Gedaan met laden. U bevindt zich op: VB 17011 - Schenking ouders aan hun kinderen van hun onroerende goederen Vlaamse Belastingdienst

VB 17011 - Schenking ouders aan hun kinderen van hun onroerende goederen

Voorafgaande beslissing
Nummer
17011
Datum beslissing
15 mei 2017
Publicatiedatum
30 mei 2017

Heffing

  • Schenkbelasting

Wettelijke basis

  • art. 3.17.0.0.2. VCF

I. Voorwerp van de aanvraag

1. Deze aanvraag strekt ertoe bevestiging te verkrijgen dat de schenking door de heer ‘kind2’, hierna vermeld, van het hierna beschreven goed, aan zijn ouders, de ‘echtgenoten’, hierna vermeld, gevolgd door een schenking van hetzelfde goed door deze laatsten aan hun zoon, de heer ‘kind1’, hierna vermeld, niet ingegeven was door fiscale motieven en niet zal worden beschouwd als fiscaal misbruik in de zin van artikel 3.17.0.0.2 VCF.

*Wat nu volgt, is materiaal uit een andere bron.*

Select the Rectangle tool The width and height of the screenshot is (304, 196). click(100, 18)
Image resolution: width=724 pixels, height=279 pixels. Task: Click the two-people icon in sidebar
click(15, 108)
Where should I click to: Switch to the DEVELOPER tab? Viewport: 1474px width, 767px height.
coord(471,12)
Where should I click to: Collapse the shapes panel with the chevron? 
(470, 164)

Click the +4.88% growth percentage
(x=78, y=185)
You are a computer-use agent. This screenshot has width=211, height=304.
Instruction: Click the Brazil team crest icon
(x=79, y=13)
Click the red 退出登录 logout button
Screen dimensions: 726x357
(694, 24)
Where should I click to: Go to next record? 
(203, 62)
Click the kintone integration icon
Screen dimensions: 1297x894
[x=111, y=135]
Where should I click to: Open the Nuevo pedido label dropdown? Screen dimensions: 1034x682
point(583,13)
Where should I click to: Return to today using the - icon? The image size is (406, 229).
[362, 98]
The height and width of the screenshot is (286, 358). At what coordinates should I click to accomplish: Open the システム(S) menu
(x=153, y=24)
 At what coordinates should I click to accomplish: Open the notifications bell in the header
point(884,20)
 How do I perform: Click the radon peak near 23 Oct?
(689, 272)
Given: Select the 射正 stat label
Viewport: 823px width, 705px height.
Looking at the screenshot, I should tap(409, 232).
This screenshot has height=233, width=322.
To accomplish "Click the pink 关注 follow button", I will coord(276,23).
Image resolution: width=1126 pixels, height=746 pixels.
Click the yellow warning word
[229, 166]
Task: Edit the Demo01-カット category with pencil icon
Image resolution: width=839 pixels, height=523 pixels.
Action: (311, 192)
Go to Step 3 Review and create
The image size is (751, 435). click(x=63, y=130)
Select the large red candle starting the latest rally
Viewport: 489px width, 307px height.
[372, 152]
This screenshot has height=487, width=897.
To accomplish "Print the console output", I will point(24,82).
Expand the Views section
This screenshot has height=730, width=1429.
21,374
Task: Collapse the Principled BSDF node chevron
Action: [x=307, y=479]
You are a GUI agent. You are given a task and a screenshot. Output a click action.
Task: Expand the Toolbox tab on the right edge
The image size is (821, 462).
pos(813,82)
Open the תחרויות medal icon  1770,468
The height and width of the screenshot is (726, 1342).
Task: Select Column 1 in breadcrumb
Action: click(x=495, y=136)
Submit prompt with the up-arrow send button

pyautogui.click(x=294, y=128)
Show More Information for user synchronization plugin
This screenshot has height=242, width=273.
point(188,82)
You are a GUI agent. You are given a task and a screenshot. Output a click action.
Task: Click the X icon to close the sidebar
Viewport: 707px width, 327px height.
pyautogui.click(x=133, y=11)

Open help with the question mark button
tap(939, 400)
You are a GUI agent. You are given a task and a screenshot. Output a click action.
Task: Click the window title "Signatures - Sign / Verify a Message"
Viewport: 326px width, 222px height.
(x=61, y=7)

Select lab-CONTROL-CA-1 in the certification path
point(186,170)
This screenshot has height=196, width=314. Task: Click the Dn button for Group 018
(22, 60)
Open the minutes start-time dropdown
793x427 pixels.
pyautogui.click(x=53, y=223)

II. Omschrijving van de verrichtingen

II. A. Identiteit van de aanvragers en de betrokken partij, en beschrijving van het betrokken onroerend goed

2. De aanvraag wordt ingediend door notaris ‘X’ namens ‘de echtgenoten’:

De ‘echtgenoten’ zijn gehuwd op xx/xx/1972 onder het stelsel gemeenschap van aanwinsten blijkens huwelijkscontract verleden voor notaris ‘Y’ op xx/xx/ 1972, welk stelsel niet werd gewijzigd, doch waarvan de voorwaarden werden gewijzigd bij akte verleden voor notaris ‘Z’ op xx/xx/2003.

3. De betrokken partijen zijn de twee kinderen van ‘de echtgenoten’, m.n.:

‘kind1’ en ‘kind2’

4. De betrokken onroerend goederen betreffen:

4.1.

Een woonhuis met kelder en verdieping, voortuin en twee garages met afhangen, op en met grond, gelegen te ‘B’.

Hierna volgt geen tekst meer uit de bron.